The only policies that are in effect after passage of the 2014 Farm Bill are policies that provide help only in times when a producer suffers a loss due to Mother Nature or market conditions affected by foreign subsidies and tariffs that are at record highs and rising even as U.S. support for farmers and ranchers reaches record lows.
The report calls for “free market principles” for U.S. farmers and ranchers while turning a blind eye toward heavily subsidized and protected foreign competitors.
For instance, the Heritage Foundation would have American rice farmers compete on their own against the government of Thailand, which pays farmers above market prices for their rice – about $4.4 billion above market prices in the 2011-2012 crop year alone.
Heritage would also have America’s sugar farmers stand alone as they compete on the world market against governments which have made headlines in their open and notorious subsidization of their sugar farmers.

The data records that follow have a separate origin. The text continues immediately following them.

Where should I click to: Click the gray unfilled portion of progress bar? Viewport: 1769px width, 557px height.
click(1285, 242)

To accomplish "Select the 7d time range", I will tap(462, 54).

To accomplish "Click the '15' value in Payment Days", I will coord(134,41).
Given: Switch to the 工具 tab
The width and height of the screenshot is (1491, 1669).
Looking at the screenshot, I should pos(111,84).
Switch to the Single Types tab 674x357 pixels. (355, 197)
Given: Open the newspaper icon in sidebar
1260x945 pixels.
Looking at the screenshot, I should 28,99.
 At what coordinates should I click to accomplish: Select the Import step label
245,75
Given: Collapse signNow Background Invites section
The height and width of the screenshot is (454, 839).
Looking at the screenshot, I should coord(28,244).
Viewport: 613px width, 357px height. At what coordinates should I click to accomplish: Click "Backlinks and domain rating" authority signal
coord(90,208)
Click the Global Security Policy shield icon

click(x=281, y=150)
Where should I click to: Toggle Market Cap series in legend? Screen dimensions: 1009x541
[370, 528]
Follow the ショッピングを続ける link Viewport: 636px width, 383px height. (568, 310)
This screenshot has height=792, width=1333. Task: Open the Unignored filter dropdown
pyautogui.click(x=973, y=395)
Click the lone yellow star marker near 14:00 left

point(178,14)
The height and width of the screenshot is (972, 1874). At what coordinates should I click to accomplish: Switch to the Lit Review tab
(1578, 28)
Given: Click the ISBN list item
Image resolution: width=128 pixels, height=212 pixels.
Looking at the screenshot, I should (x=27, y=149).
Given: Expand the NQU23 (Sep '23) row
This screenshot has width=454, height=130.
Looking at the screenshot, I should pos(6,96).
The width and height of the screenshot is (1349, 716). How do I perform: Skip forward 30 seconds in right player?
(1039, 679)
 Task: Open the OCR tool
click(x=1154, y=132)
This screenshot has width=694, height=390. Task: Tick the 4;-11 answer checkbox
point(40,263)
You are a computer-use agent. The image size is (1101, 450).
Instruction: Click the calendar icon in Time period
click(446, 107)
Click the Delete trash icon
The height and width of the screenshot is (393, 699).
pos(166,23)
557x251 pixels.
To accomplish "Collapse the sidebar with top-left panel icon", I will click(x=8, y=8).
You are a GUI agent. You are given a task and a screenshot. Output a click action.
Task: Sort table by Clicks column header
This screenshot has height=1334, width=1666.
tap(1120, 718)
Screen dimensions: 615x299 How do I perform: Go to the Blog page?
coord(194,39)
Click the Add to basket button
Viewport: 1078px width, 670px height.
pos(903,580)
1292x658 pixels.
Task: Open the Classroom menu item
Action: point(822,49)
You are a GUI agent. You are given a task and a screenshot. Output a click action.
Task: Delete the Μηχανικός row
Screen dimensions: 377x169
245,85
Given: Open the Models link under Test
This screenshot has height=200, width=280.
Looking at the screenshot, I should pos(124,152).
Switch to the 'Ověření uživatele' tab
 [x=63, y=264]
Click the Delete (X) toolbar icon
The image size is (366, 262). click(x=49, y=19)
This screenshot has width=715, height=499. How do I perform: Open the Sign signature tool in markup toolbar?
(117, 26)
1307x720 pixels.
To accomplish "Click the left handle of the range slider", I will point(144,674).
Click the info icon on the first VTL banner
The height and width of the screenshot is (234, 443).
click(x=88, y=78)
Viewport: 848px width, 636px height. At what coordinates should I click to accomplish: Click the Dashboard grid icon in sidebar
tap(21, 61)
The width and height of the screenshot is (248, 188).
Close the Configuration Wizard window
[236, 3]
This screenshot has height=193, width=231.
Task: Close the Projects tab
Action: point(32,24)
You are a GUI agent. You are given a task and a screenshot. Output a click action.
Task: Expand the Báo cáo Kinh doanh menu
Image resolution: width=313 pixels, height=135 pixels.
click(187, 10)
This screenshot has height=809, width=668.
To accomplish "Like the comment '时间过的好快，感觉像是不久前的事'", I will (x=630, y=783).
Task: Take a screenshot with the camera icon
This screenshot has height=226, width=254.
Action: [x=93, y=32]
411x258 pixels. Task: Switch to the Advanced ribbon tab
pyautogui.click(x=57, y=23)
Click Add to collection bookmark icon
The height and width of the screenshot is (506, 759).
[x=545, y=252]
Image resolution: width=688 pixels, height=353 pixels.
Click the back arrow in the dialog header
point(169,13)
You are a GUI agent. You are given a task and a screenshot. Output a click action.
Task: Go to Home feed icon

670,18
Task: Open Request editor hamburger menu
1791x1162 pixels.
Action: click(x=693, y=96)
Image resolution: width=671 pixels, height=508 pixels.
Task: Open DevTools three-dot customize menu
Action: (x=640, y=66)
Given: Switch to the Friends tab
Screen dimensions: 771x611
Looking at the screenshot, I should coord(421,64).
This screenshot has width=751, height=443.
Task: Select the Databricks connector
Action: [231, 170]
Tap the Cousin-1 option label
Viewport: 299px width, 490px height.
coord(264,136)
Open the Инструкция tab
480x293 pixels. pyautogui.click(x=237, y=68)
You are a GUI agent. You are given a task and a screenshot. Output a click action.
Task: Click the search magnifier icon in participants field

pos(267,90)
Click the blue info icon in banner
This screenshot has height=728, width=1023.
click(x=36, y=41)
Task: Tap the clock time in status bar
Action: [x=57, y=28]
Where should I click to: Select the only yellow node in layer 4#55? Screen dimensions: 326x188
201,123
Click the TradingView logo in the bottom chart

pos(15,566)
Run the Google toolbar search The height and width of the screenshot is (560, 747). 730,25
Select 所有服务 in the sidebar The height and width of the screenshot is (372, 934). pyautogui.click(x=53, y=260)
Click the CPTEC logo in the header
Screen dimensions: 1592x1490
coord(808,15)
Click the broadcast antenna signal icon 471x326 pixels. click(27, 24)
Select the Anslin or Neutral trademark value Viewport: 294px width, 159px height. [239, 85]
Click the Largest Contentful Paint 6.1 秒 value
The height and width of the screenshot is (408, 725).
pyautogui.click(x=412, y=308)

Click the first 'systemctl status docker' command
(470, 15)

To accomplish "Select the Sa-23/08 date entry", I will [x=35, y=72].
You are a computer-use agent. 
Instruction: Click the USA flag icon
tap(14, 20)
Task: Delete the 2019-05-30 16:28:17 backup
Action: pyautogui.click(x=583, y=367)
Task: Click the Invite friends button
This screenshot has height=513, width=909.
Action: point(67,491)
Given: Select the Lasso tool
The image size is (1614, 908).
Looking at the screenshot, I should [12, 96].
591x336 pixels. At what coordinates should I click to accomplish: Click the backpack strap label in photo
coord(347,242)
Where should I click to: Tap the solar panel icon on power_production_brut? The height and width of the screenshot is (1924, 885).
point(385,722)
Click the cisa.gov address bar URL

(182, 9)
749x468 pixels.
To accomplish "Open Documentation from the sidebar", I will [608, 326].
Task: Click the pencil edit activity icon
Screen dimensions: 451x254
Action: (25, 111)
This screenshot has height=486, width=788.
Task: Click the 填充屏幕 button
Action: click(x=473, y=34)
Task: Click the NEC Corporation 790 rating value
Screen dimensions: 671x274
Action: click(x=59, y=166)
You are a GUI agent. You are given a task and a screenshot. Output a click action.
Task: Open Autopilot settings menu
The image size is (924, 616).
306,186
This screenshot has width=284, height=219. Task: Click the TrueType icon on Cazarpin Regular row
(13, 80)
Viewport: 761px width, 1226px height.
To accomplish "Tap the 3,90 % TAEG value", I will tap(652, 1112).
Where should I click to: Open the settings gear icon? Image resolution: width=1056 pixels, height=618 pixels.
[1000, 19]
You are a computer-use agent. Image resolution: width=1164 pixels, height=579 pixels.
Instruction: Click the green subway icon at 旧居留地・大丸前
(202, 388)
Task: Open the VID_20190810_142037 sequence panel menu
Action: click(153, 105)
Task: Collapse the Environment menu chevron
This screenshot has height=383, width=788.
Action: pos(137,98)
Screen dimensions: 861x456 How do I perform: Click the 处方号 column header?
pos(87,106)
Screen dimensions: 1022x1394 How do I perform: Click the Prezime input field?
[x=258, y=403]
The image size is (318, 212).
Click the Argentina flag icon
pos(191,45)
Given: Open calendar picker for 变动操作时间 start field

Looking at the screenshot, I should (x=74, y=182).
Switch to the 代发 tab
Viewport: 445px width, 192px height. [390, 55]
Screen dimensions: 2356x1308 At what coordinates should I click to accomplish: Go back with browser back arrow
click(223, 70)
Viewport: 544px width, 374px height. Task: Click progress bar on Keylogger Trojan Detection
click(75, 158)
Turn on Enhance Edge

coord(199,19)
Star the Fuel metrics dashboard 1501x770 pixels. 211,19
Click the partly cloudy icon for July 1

And Heritage would leave our nation’s cotton farmers to contend alone with China, the 800-pound gorilla in the world cotton market. This command and control economy not only dictates its internal cotton policy but it calls all of the shots in the global market, with actual world supply and demand rendered immaterial.
Many readers would wholeheartedly agree with the author’s conclusion that “a free-market vision for agriculture starts with having principles that recognize the flaws of government intervention while embracing freedom and individual rights.” But that doesn’t blot out the reality of the world market where foreign government manipulation of agricultural markets is the rule and not the exception. It also ignores the fact that the U.S. is already leading by example with the most market-oriented farm policy in the world where crop prices are set totally by private markets.
What Heritage cannot get straight is if you strip out any federal involvement in crop insurance, farmers would have no insurance on their crops because no private company would sell them a policy because no farmer could afford the premium so risky is agricultural production. Heritage also can’t get straight that everyday Americans don’t buy into Heritage’s view that it is just great if other countries want to subsidize their producers so they can undercut American farmers and ranchers and drive them out of business. Most Americans don’t recognize this as a free market.
Every five years, U.S. farm policy changes. We have gone from Depression-era policies in the 1930s to more modern policies in the 1970s, 80s, 90s, and earlier in this century, each decade shedding more and more of the policies of 80 years ago. And, the 2014 Farm Bill represents the most fundamental shift yet. The old Heritage Foundation would have observed this slow but certain evolution and constructively contributed to the landmark change made to farm policy earlier this year.
Undoubtedly, farm policy is going to continue to change as agricultural market conditions change. We are nearing the time when 9 billion people will inhabit the earth. Norman Borlaug, whom our nation just honored with a statue in the U.S. Capitol, taught us that we can be knee-jerk in our response to a hungry and growing world or thoughtful. Heritage, and all of us, would do well to follow Borlaug’s thoughtful lead.